Pixel coordinate grounding data:
Segment Open

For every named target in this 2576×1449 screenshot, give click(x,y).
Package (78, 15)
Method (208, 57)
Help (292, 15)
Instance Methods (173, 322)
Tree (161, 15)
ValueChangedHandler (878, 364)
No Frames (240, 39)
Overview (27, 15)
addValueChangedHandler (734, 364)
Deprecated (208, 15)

Segment Closed

TASK BRIEF:
Starting at the line with "Instance Methods (173, 322)", retype each line through the final one in the data above, unchanged and with nothing added.

WORKED SOLUTION:
Instance Methods (173, 322)
Tree (161, 15)
ValueChangedHandler (878, 364)
No Frames (240, 39)
Overview (27, 15)
addValueChangedHandler (734, 364)
Deprecated (208, 15)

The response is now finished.